- Provided data -
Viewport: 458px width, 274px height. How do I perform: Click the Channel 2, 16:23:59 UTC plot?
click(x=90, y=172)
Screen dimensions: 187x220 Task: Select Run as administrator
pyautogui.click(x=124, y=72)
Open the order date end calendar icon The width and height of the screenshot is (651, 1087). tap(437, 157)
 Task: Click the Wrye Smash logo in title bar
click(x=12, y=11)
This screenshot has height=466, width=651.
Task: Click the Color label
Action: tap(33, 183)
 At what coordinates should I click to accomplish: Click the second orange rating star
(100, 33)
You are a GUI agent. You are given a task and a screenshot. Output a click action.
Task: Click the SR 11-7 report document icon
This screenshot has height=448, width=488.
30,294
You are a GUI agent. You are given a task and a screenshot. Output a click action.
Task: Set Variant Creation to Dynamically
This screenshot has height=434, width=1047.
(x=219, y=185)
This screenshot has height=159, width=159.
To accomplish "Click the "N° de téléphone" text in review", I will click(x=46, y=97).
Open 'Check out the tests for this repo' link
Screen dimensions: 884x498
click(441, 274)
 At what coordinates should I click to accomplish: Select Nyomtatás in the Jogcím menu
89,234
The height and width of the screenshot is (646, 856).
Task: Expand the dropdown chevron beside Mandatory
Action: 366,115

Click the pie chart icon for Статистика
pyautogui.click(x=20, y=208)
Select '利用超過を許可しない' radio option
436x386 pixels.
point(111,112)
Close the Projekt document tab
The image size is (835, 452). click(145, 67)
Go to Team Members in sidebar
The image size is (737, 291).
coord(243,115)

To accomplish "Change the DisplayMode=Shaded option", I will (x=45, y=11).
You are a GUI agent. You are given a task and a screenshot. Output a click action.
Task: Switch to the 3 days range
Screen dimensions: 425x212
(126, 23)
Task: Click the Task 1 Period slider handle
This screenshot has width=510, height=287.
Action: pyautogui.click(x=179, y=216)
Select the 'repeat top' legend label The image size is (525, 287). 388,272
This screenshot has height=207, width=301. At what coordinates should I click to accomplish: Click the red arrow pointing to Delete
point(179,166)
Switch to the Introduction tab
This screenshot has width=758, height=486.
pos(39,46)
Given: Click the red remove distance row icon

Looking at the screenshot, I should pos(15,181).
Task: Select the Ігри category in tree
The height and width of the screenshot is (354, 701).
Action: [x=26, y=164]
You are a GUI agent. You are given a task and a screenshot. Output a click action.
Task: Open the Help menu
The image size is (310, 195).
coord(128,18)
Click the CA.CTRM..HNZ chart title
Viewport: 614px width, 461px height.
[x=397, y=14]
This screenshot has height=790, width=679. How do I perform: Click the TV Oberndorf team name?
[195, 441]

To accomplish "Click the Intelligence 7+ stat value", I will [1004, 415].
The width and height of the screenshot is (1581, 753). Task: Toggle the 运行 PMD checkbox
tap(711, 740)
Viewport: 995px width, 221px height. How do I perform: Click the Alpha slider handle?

- Task prompt -
Set all the data down again, exactly as it reads above.

- Result for this exercise -
Viewport: 458px width, 274px height. How do I perform: Click the Channel 2, 16:23:59 UTC plot?
click(x=90, y=172)
Screen dimensions: 187x220 Task: Select Run as administrator
pyautogui.click(x=124, y=72)
Open the order date end calendar icon The width and height of the screenshot is (651, 1087). tap(437, 157)
 Task: Click the Wrye Smash logo in title bar
click(x=12, y=11)
This screenshot has height=466, width=651.
Task: Click the Color label
Action: tap(33, 183)
 At what coordinates should I click to accomplish: Click the second orange rating star
(100, 33)
You are a GUI agent. You are given a task and a screenshot. Output a click action.
Task: Click the SR 11-7 report document icon
This screenshot has height=448, width=488.
30,294
You are a GUI agent. You are given a task and a screenshot. Output a click action.
Task: Set Variant Creation to Dynamically
This screenshot has height=434, width=1047.
(x=219, y=185)
This screenshot has height=159, width=159.
To accomplish "Click the "N° de téléphone" text in review", I will click(x=46, y=97).
Open 'Check out the tests for this repo' link
Screen dimensions: 884x498
click(441, 274)
 At what coordinates should I click to accomplish: Select Nyomtatás in the Jogcím menu
89,234
The height and width of the screenshot is (646, 856).
Task: Expand the dropdown chevron beside Mandatory
Action: 366,115

Click the pie chart icon for Статистика
pyautogui.click(x=20, y=208)
Select '利用超過を許可しない' radio option
436x386 pixels.
point(111,112)
Close the Projekt document tab
The image size is (835, 452). click(145, 67)
Go to Team Members in sidebar
The image size is (737, 291).
coord(243,115)

To accomplish "Change the DisplayMode=Shaded option", I will (x=45, y=11).
You are a GUI agent. You are given a task and a screenshot. Output a click action.
Task: Switch to the 3 days range
Screen dimensions: 425x212
(126, 23)
Task: Click the Task 1 Period slider handle
This screenshot has width=510, height=287.
Action: pyautogui.click(x=179, y=216)
Select the 'repeat top' legend label The image size is (525, 287). 388,272
This screenshot has height=207, width=301. At what coordinates should I click to accomplish: Click the red arrow pointing to Delete
point(179,166)
Switch to the Introduction tab
This screenshot has width=758, height=486.
pos(39,46)
Given: Click the red remove distance row icon

Looking at the screenshot, I should pos(15,181).
Task: Select the Ігри category in tree
The height and width of the screenshot is (354, 701).
Action: [x=26, y=164]
You are a GUI agent. You are given a task and a screenshot. Output a click action.
Task: Open the Help menu
The image size is (310, 195).
coord(128,18)
Click the CA.CTRM..HNZ chart title
Viewport: 614px width, 461px height.
[x=397, y=14]
This screenshot has height=790, width=679. How do I perform: Click the TV Oberndorf team name?
[195, 441]

To accomplish "Click the Intelligence 7+ stat value", I will [1004, 415].
The width and height of the screenshot is (1581, 753). Task: Toggle the 运行 PMD checkbox
tap(711, 740)
Viewport: 995px width, 221px height. How do I perform: Click the Alpha slider handle?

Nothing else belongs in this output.